Start of Material supplied

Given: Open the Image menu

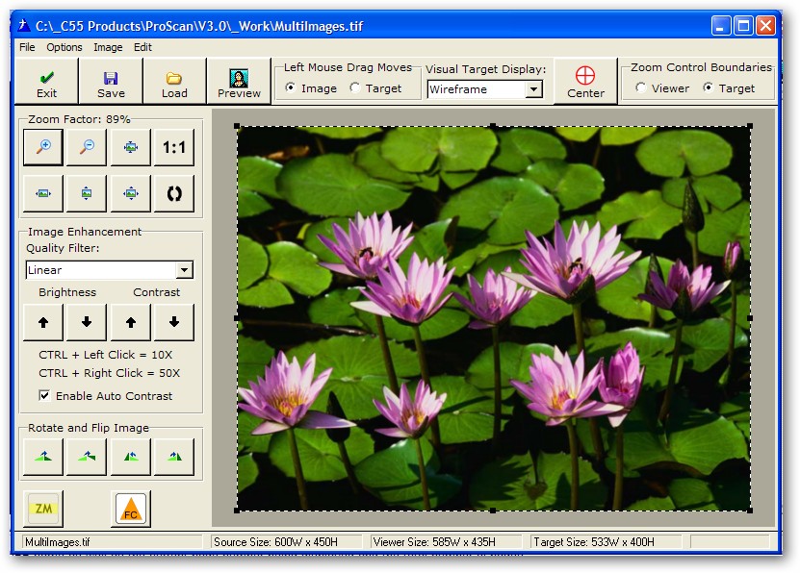Looking at the screenshot, I should click(108, 47).
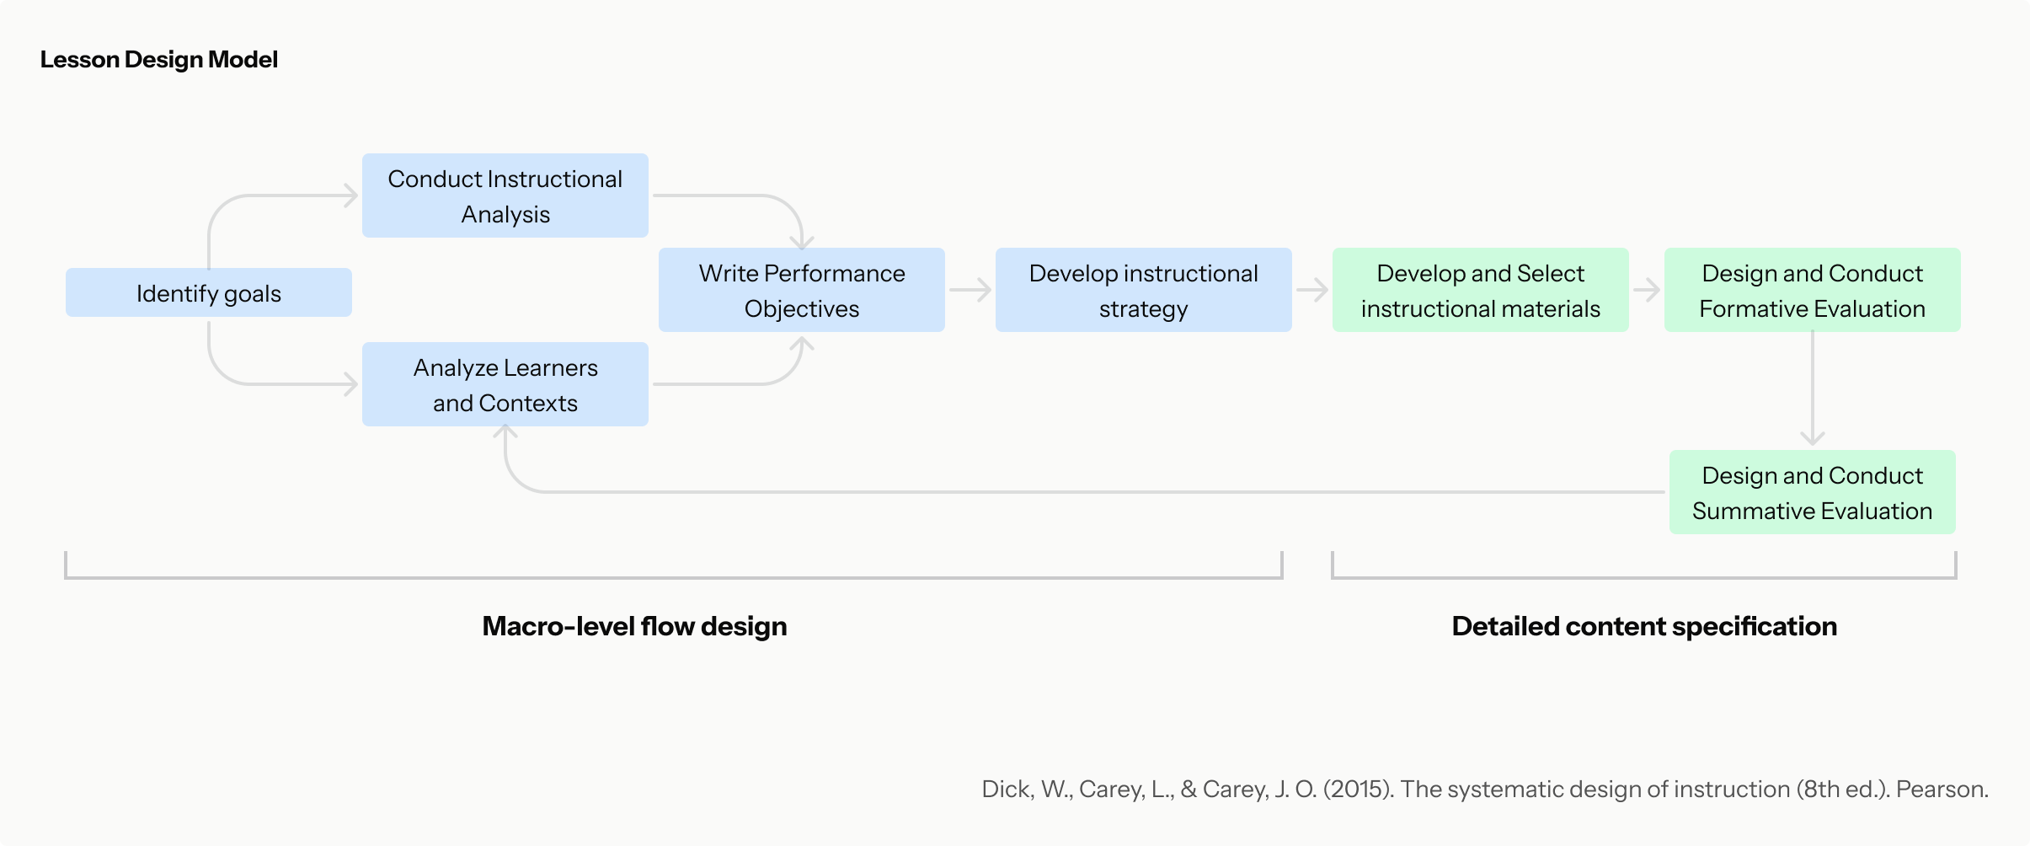
Task: Select the Analyze Learners and Contexts box
Action: click(505, 384)
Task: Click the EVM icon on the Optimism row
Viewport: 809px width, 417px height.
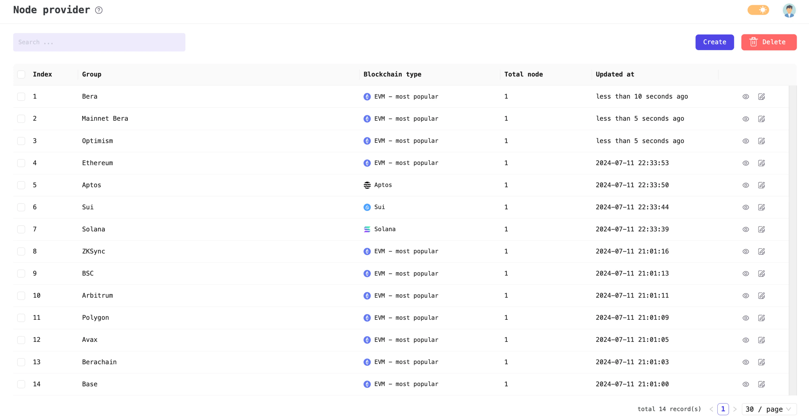Action: [x=367, y=141]
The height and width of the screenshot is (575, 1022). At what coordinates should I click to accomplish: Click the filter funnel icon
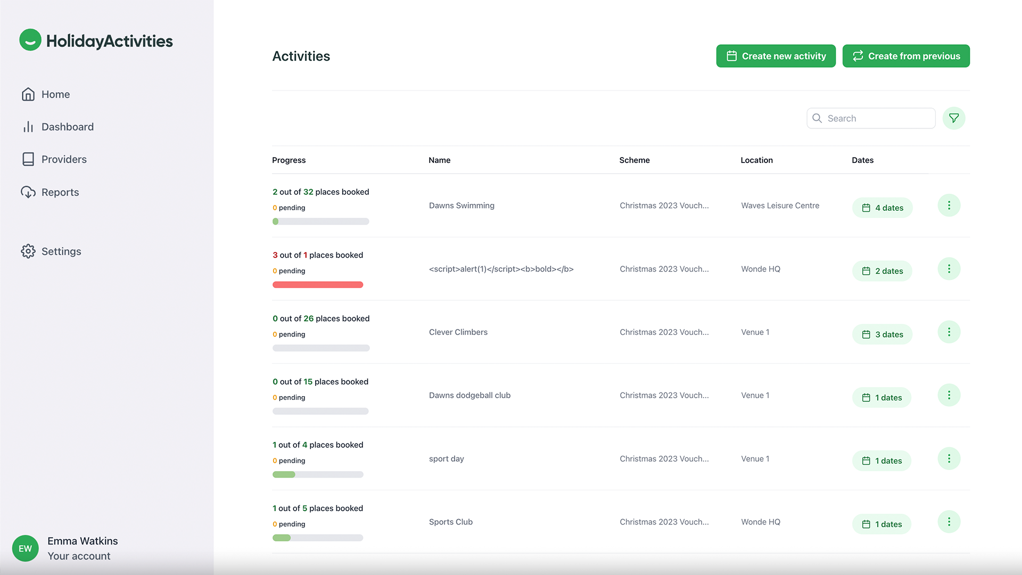pyautogui.click(x=953, y=118)
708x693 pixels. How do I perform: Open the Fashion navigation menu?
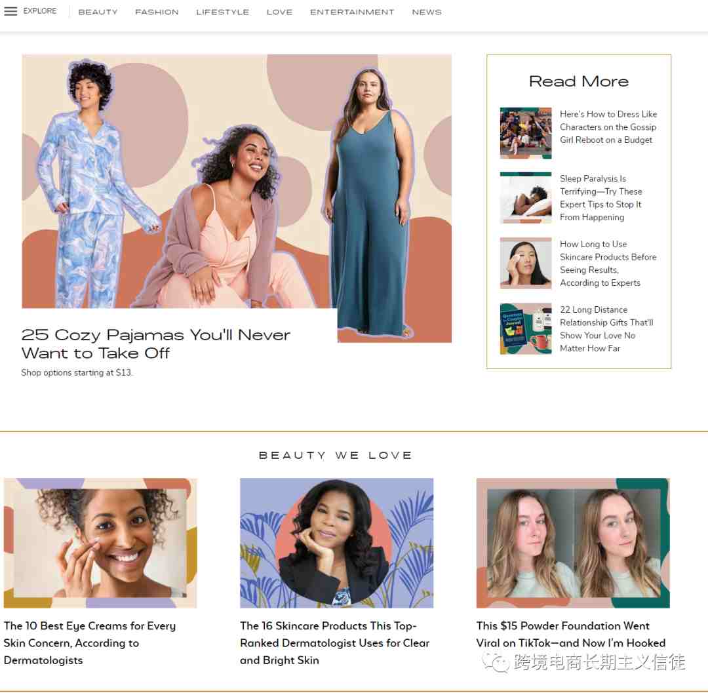(x=157, y=12)

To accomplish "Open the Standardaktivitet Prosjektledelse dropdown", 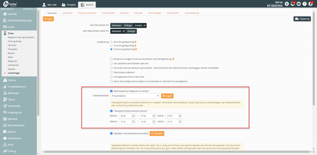I will point(135,96).
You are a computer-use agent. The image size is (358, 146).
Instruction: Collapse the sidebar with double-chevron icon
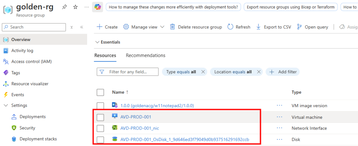coord(81,27)
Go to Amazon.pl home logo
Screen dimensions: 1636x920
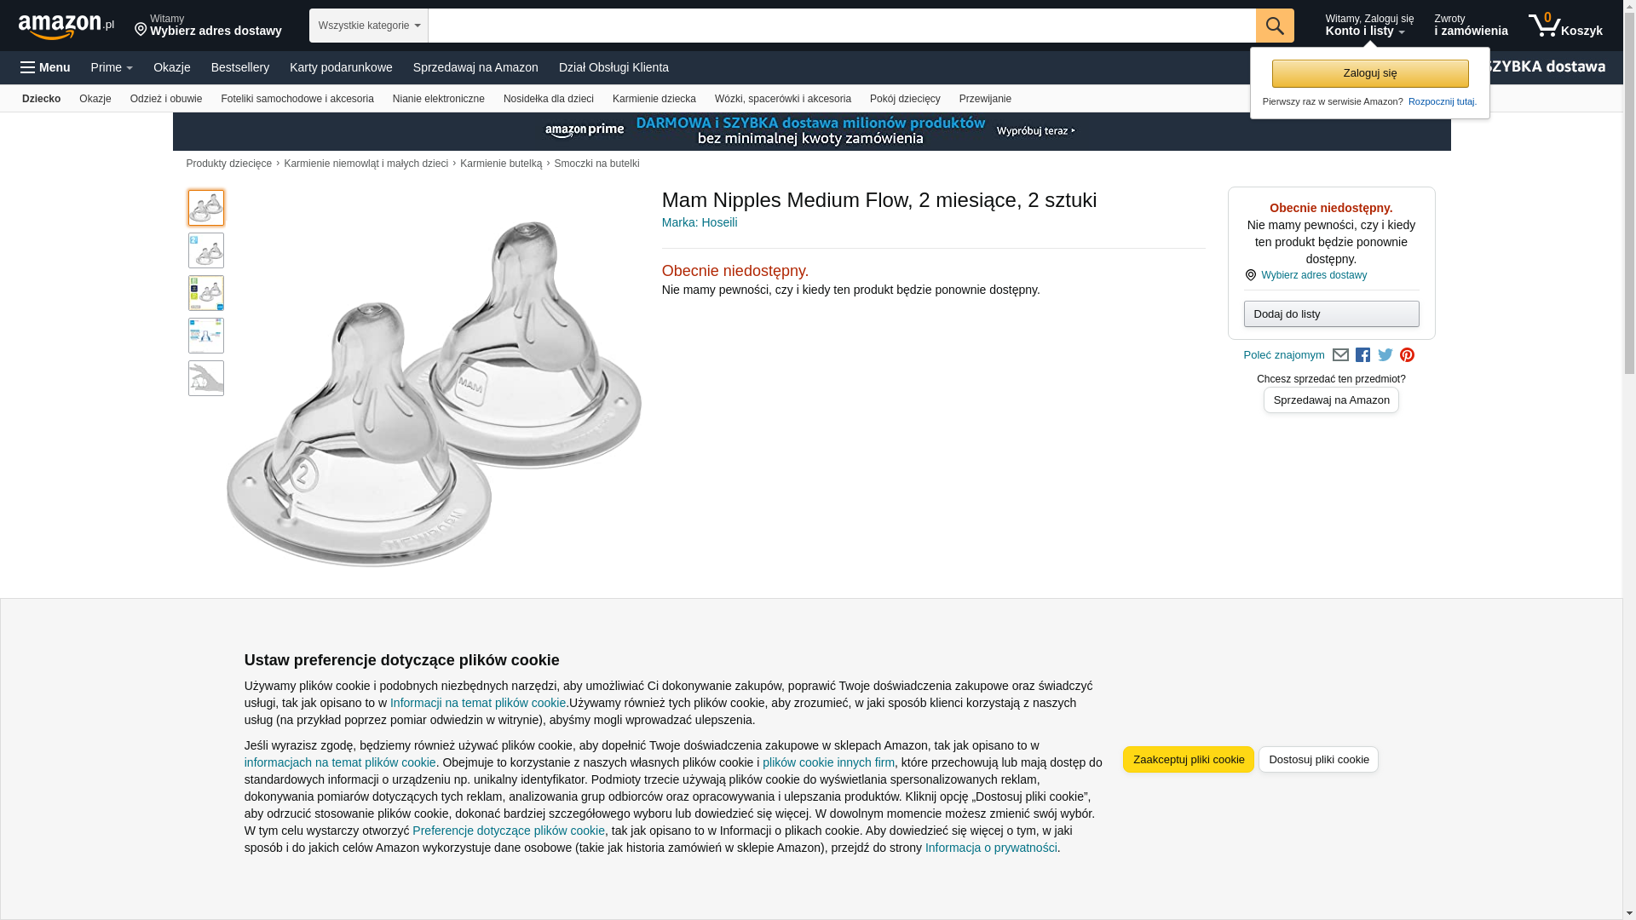click(x=66, y=26)

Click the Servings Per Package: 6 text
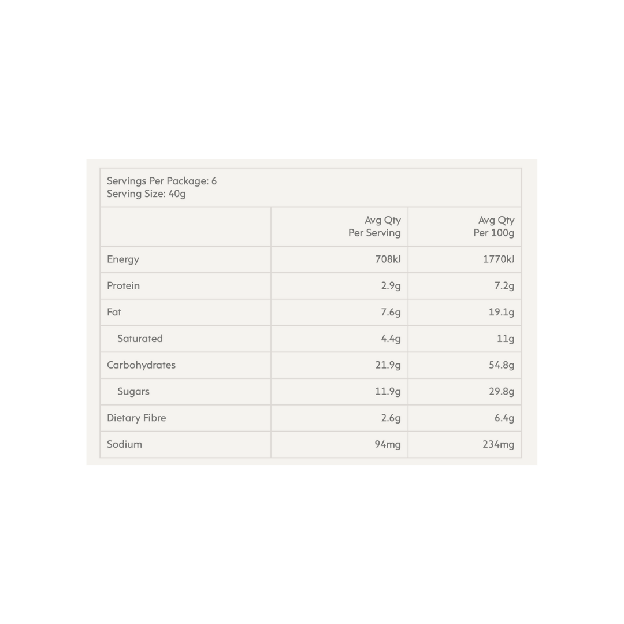162,181
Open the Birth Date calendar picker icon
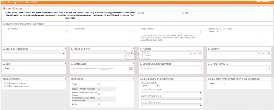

End of Material supplied

#### Given instruction
Please write out the lines running from the one containing "Go to Amazon.pl home logo" through the end, swapping "Servings Per Package" for "Servings Per Container" and keeping everything else unchanged. Leave the pictures out of your answer.

#### Written answer
Go to Amazon.pl home logo
Screen dimensions: 1636x920
click(x=66, y=26)

Click the Servings Per Container: 6 text
162,181
Open the Birth Date calendar picker icon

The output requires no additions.